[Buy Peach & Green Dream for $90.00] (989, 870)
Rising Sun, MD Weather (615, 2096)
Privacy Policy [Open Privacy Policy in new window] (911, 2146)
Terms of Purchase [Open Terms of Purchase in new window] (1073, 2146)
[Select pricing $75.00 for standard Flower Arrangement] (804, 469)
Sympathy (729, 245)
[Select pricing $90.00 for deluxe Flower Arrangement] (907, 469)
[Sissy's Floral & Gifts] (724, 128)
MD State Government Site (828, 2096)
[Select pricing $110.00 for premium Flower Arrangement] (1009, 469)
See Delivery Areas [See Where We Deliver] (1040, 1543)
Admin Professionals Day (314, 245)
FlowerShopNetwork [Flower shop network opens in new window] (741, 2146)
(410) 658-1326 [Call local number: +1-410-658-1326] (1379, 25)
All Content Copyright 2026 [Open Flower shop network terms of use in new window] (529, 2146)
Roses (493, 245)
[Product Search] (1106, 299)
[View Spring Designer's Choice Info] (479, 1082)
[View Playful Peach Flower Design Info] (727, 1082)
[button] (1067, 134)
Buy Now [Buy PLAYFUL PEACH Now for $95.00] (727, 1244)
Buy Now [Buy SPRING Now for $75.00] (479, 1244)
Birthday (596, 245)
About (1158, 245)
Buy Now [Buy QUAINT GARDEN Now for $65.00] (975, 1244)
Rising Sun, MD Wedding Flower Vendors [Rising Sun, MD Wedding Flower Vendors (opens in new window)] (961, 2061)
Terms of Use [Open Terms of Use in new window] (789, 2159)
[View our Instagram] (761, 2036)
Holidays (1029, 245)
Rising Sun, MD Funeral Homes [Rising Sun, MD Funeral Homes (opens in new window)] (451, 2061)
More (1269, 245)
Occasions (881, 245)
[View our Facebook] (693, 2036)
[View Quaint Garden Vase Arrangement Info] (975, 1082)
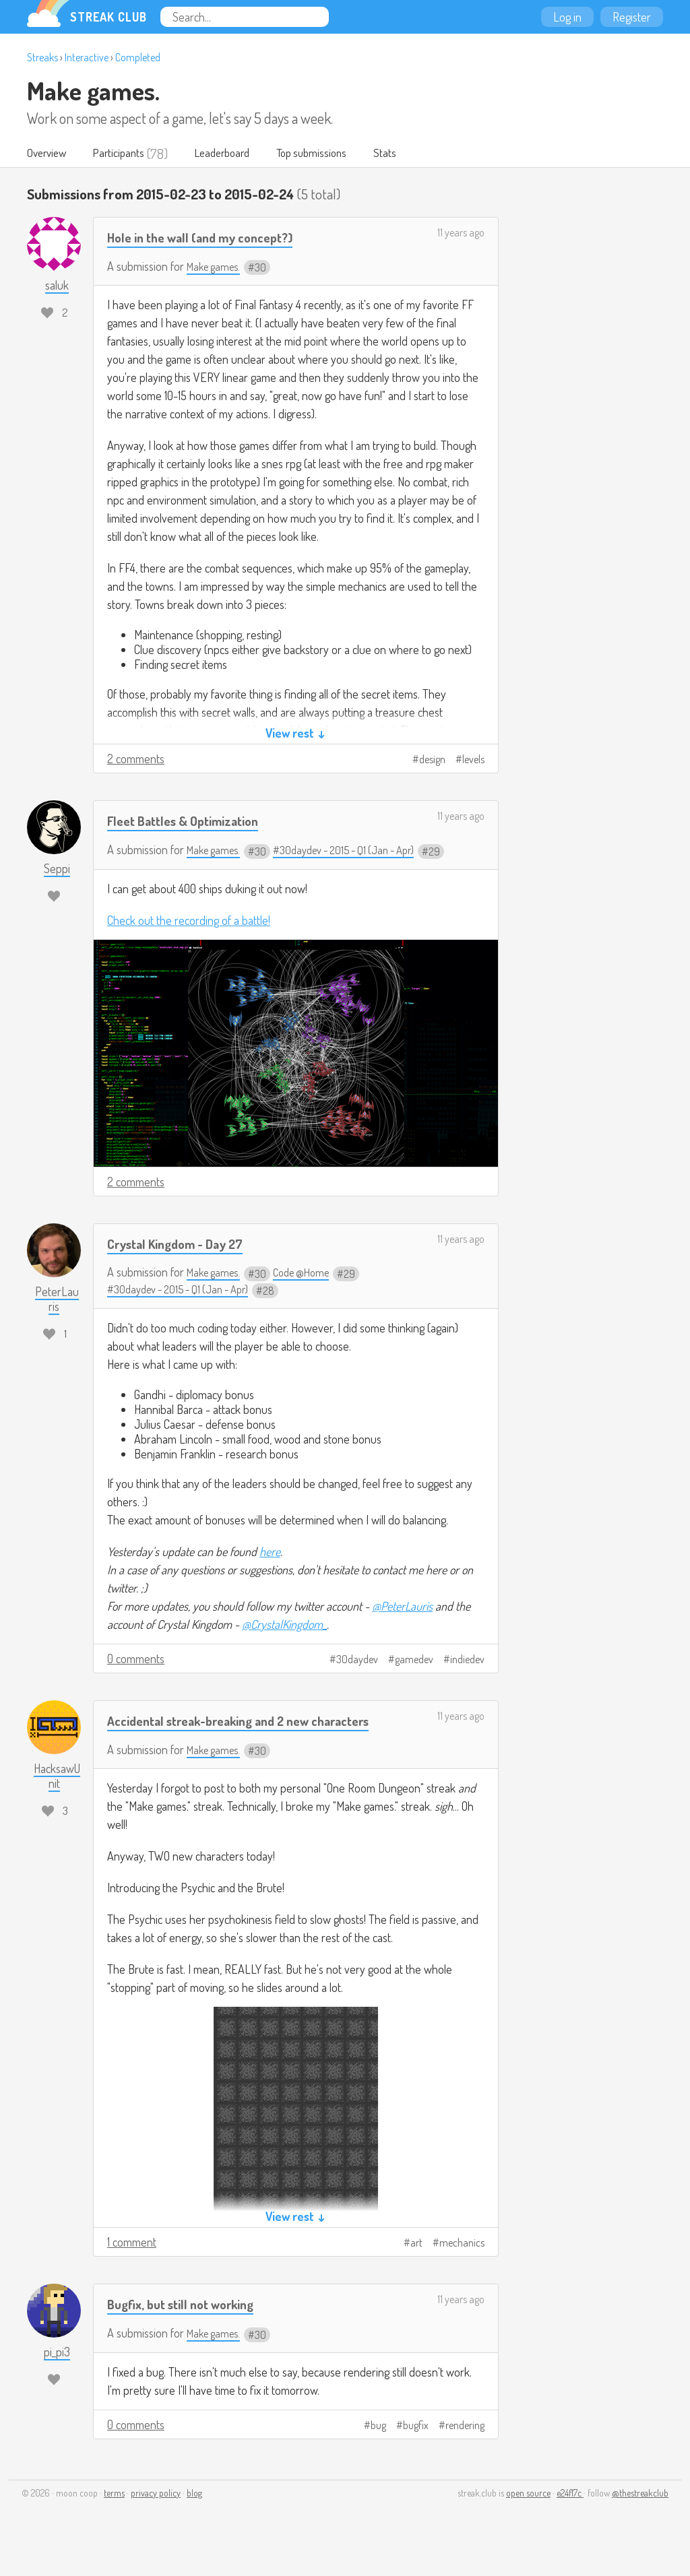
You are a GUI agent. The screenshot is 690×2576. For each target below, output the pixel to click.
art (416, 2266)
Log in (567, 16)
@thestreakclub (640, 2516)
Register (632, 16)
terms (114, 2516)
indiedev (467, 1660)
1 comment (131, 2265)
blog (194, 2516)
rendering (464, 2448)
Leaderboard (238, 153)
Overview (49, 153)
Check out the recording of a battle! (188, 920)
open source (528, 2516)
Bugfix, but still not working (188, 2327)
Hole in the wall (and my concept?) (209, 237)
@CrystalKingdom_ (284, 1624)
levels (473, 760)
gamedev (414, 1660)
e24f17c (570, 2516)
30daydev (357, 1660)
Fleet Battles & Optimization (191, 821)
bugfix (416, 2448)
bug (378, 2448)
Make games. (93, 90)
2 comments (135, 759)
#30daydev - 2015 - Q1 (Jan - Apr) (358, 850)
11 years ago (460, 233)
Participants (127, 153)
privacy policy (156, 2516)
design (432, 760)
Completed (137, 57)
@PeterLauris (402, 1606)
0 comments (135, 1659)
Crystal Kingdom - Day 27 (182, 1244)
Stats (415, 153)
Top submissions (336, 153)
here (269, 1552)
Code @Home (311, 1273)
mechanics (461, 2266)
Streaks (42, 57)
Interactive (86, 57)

☆ ☆ ☆

- [PROBLEM]
Update the listing from its first line through the line with "30daydev (357, 1660)" by changing "Buy Now" to "Order Now" everywhere it appears, with nothing else altered. Leave out the pictures.

- [RESULT BELOW]
[Buy Peach & Green Dream for $90.00] (989, 870)
Rising Sun, MD Weather (615, 2096)
Privacy Policy [Open Privacy Policy in new window] (911, 2146)
Terms of Purchase [Open Terms of Purchase in new window] (1073, 2146)
[Select pricing $75.00 for standard Flower Arrangement] (804, 469)
Sympathy (729, 245)
[Select pricing $90.00 for deluxe Flower Arrangement] (907, 469)
[Sissy's Floral & Gifts] (724, 128)
MD State Government Site (828, 2096)
[Select pricing $110.00 for premium Flower Arrangement] (1009, 469)
See Delivery Areas [See Where We Deliver] (1040, 1543)
Admin Professionals Day (314, 245)
FlowerShopNetwork [Flower shop network opens in new window] (741, 2146)
(410) 658-1326 [Call local number: +1-410-658-1326] (1379, 25)
All Content Copyright 2026 [Open Flower shop network terms of use in new window] (529, 2146)
Roses (493, 245)
[Product Search] (1106, 299)
[View Spring Designer's Choice Info] (479, 1082)
[View Playful Peach Flower Design Info] (727, 1082)
[button] (1067, 134)
Order Now [Buy PLAYFUL PEACH Now for $95.00] (727, 1244)
Order Now [Buy SPRING Now for $75.00] (479, 1244)
Birthday (596, 245)
About (1158, 245)
Order Now [Buy QUAINT GARDEN Now for $65.00] (975, 1244)
Rising Sun, MD Wedding Flower Vendors [Rising Sun, MD Wedding Flower Vendors (opens in new window)] (961, 2061)
Terms of Use [Open Terms of Use in new window] (789, 2159)
[View our Instagram] (761, 2036)
Holidays (1029, 245)
Rising Sun, MD Funeral Homes [Rising Sun, MD Funeral Homes (opens in new window)] (451, 2061)
More (1269, 245)
Occasions (881, 245)
[View our Facebook] (693, 2036)
[View Quaint Garden Vase Arrangement Info] (975, 1082)
You are a GUI agent. The screenshot is 690×2576. For each target below, output the pixel to click.
art (416, 2266)
Log in (567, 16)
@thestreakclub (640, 2516)
Register (632, 16)
terms (114, 2516)
indiedev (467, 1660)
1 comment (131, 2265)
blog (194, 2516)
rendering (464, 2448)
Leaderboard (238, 153)
Overview (49, 153)
Check out the recording of a battle! (188, 920)
open source (528, 2516)
Bugfix, but still not working (188, 2327)
Hole in the wall (and my concept?) (209, 237)
@CrystalKingdom_ (284, 1624)
levels (473, 760)
gamedev (414, 1660)
e24f17c (570, 2516)
30daydev (357, 1660)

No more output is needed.